- **Extrait fourni**:
>>>>

PhD thesis defence by Camille Sallé
Tandis qu’en Europe la prise en charge des pauvres fait débat, dans les Andes, après la conquête espagnole, différentes manières de prendre en charge les pauvres et malades se confrontent. Les programmes pour l’inculcation de la charité déployés par les autorités et penseurs coloniaux font de cette dernière une norme concernant l’attention aux malades, construite comme valeur coloniale. En menant une histoire des « économies du soin » dans la vice-royauté du Pérou au XVIème et XVIIème siècles, cette thèse participe à la compréhension des interactions entre système de santé, charité et régime colonial.
Afin d’éclairer comment la prise en charge des malades pouvait participer à la production et à la reproduction de l’ordre colonial, les hôpitaux de la vice-royauté du Pérou – espaces de soin parmi d’autres – sont mobilisés comme des observatoires des politiques de santé et comme des révélateurs des changements et des continuités dans les relations sociales et économiques qui se tissent autour du soin, dans l’entité politique polycentrique de la Monarchie espagnole. Tout d’abord, pour rendre compte des fondations d’hôpitaux, il apparait essentiel de ne pas se limiter au projet d’évangélisation à destination des population andines. Reflet de la dimension municipale de la colonisation, ce sont des projets d’hôpitaux qui se dessinent, plutôt qu’un projet unique. De nombreuses politiques hospitalières sont porteuses d’un projet d’ingénierie sociale englobant aussi bien les populations andines qu’espagnoles et leur manière d’exercer la charité. L’étude détaillée de la politique menée par le vice-roi Francisco de Toledo à la fin du XVIème siècle et de sa mise en place sur le terrain permet d’éclairer les enjeux attachés à ces hôpitaux. Resituée dans le contexte des attentes des patriciens vis-à-vis du monarque concernant le financement de ces institutions, elle permet d’aborder le rôle du pouvoir royal au-delà de la seule logique de l’évangélisation ou de la bienveillance. En s’achevant sur la prise en charge de ces hôpitaux par les ordres religieux de Saint Juan de Dios et des Béthlémites à la fin du XVIIème siècle, cette étude interroge également les changements et les continuités dans les économies politiques du soin.

<<<<

- **Liste**:
>>>>

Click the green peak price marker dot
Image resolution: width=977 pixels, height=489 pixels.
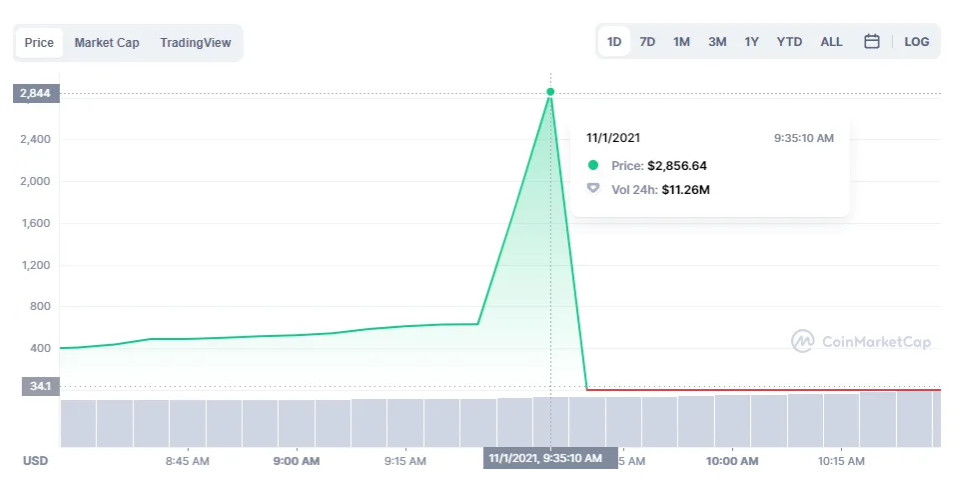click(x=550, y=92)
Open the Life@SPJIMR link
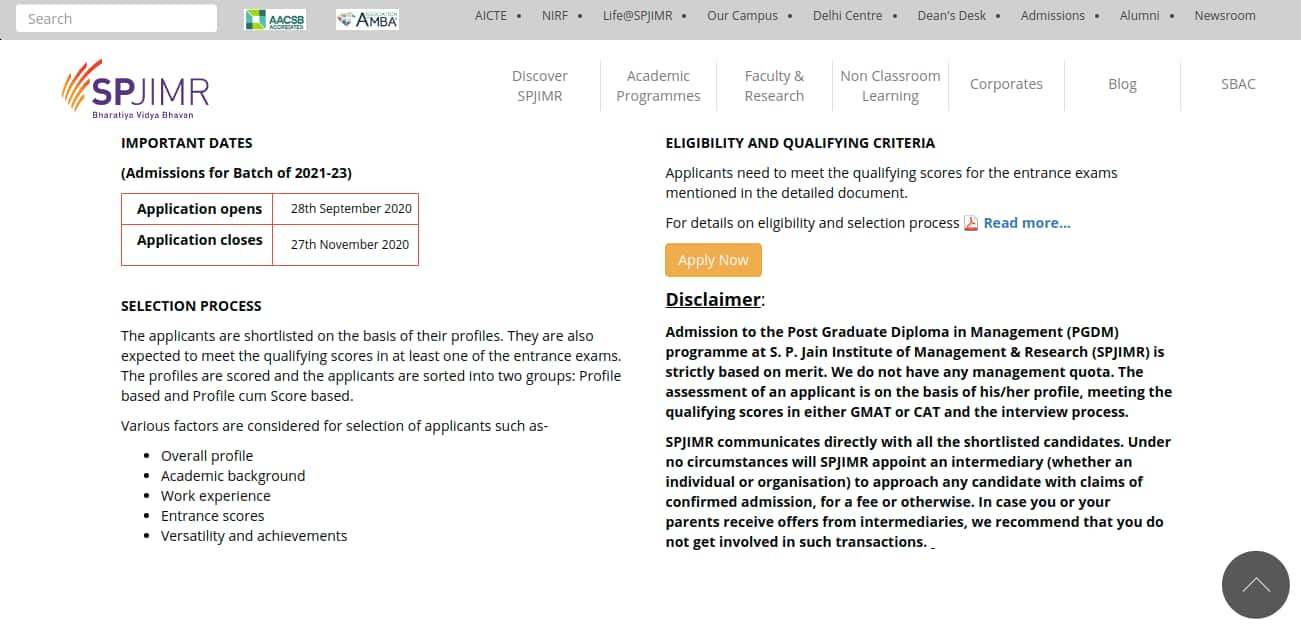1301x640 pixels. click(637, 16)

<<<<
>>>>

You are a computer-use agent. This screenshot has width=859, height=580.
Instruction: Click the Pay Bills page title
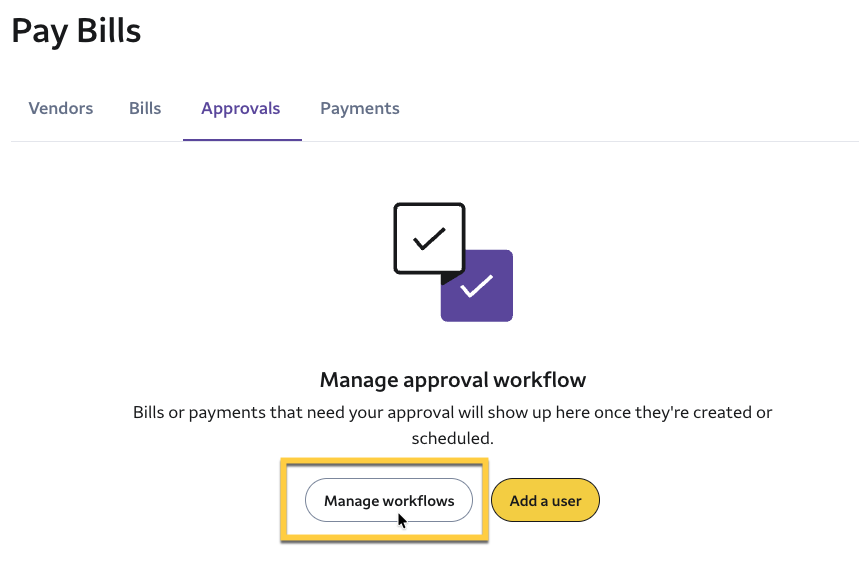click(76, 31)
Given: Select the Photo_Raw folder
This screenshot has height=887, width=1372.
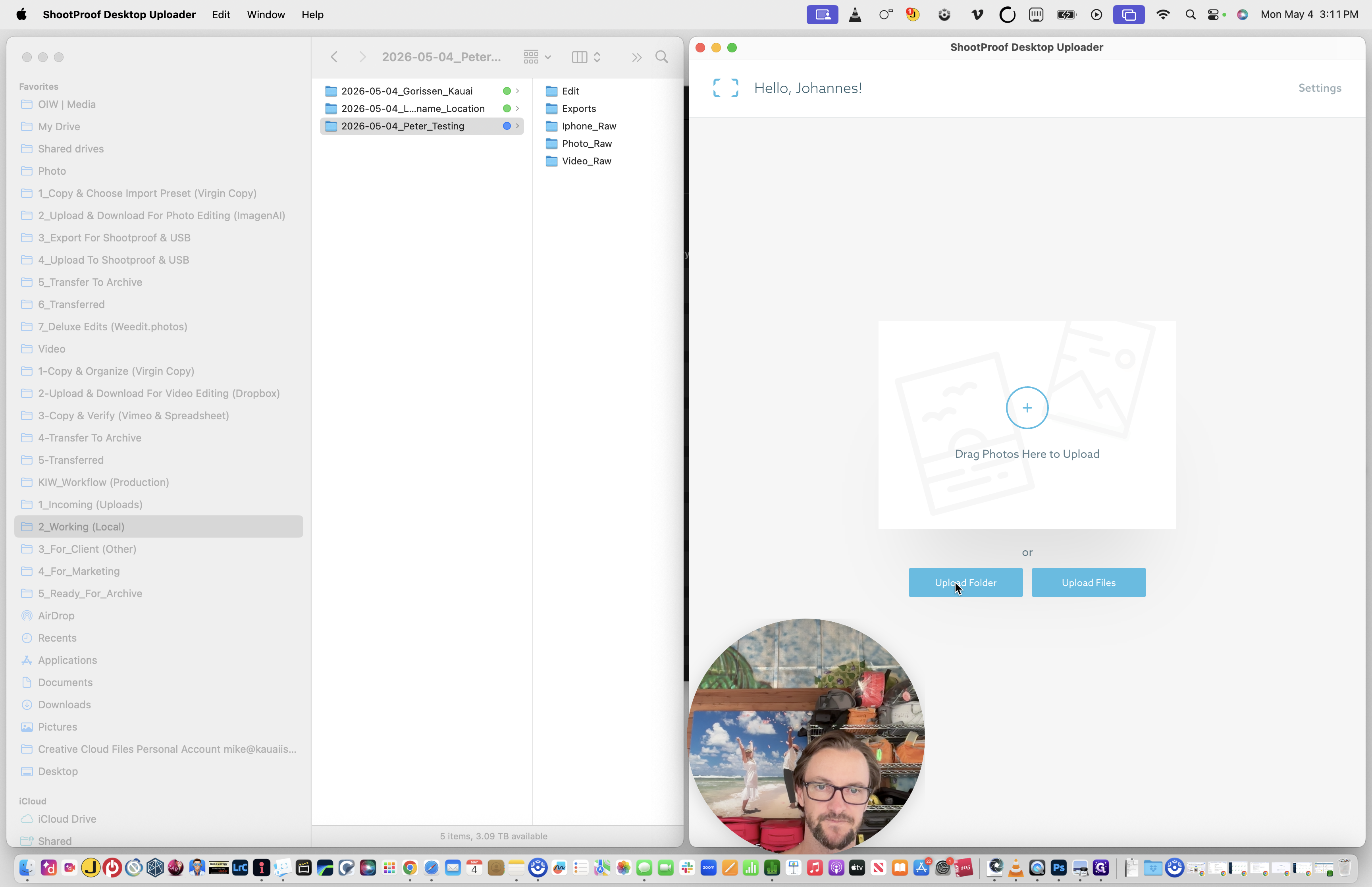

<<<<
>>>>

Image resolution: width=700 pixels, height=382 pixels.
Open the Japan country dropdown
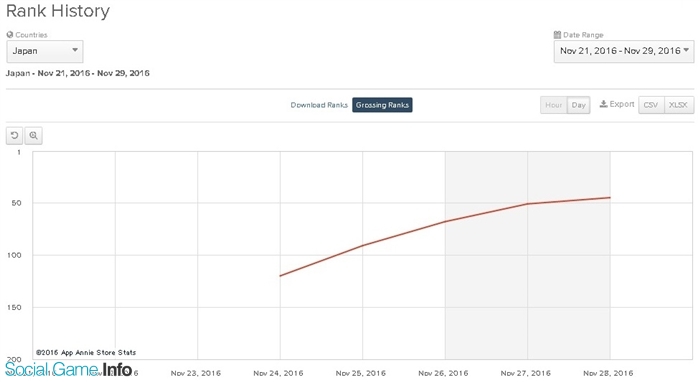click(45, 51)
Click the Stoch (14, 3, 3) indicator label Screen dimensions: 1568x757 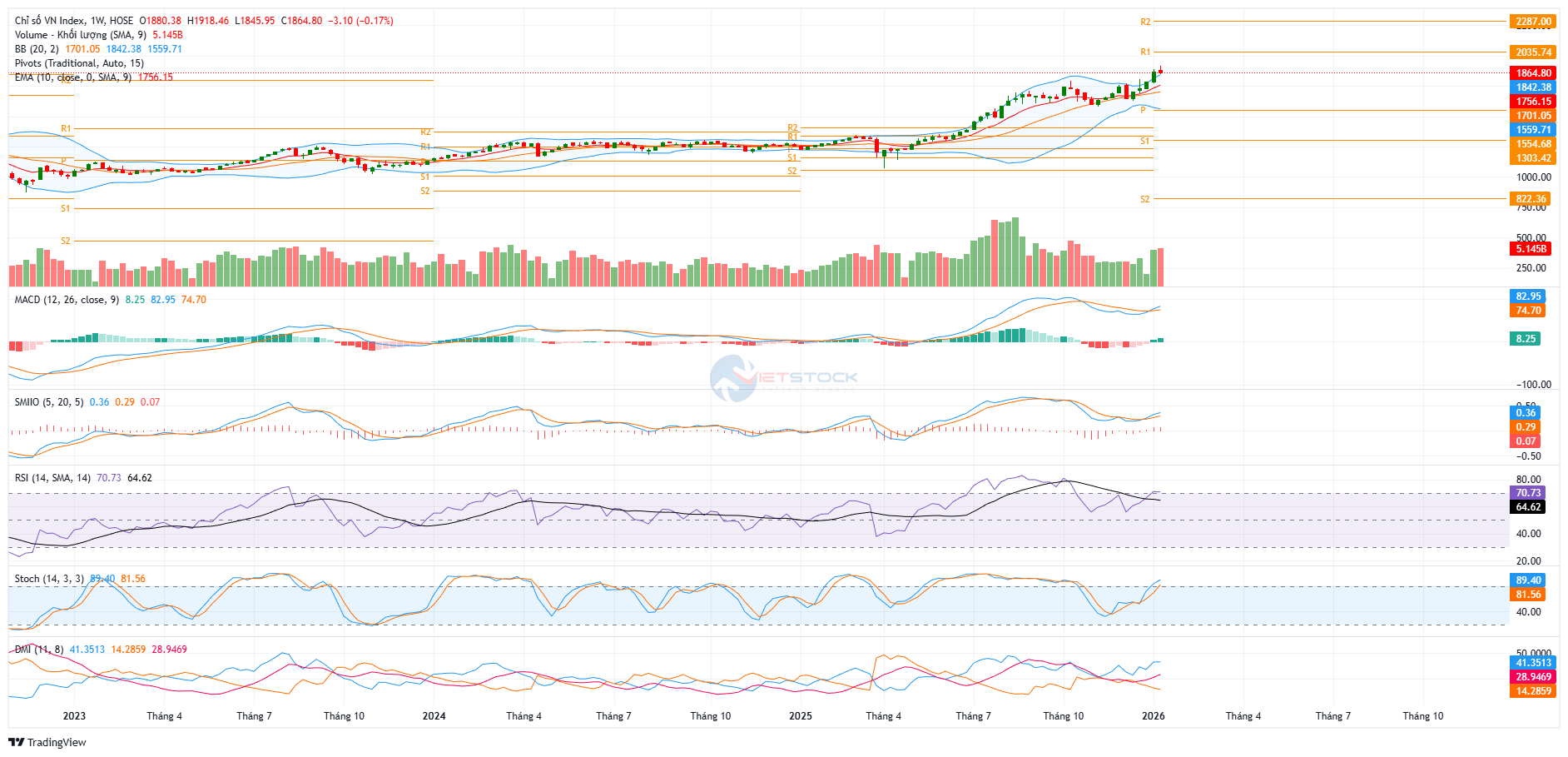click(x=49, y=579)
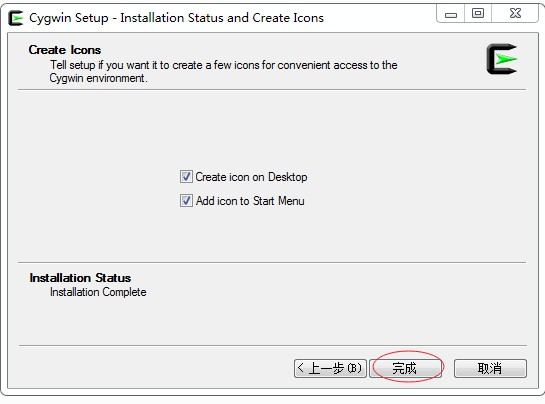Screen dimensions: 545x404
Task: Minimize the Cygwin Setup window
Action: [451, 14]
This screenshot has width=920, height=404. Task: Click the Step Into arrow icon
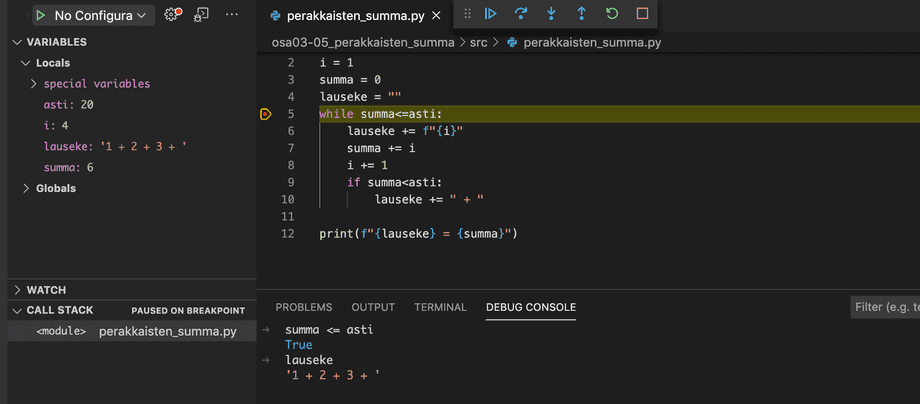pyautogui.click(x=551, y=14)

<<<<

- **Consignes**:
a - Pour chacune des affirmations suivantes, dites si elle est conforme à l'extrait, puis citez les mots qui le montrent. (i) La thèse porte sur la vice-royauté du Pérou aux XVIe et XVIIe siècles. (ii) Un seul projet d'hôpitaux se dessine. (iii) L'étude se termine sur la prise en charge des hôpitaux par des ordres religieux à la fin du XVIe siècle.
b - Recopiez le passage de l'extrait qui va de « PhD thesis defence » jusqu'à « et régime colonial. » inclus, en remplaçant « Andes » par « montagnes andines ».

- **Corrigés**:
a -
(i) Oui : « dans la vice-royauté du Pérou au XVIème et XVIIème siècles ».
(ii) Non : « ce sont des projets d’hôpitaux qui se dessinent, plutôt qu’un projet unique ».
(iii) Non : « par les ordres religieux de Saint Juan de Dios et des Béthlémites à la fin du XVIIème siècle ».

b -
PhD thesis defence by Camille Sallé
Tandis qu’en Europe la prise en charge des pauvres fait débat, dans les montagnes andines, après la conquête espagnole, différentes manières de prendre en charge les pauvres et malades se confrontent. Les programmes pour l’inculcation de la charité déployés par les autorités et penseurs coloniaux font de cette dernière une norme concernant l’attention aux malades, construite comme valeur coloniale. En menant une histoire des « économies du soin » dans la vice-royauté du Pérou au XVIème et XVIIème siècles, cette thèse participe à la compréhension des interactions entre système de santé, charité et régime colonial.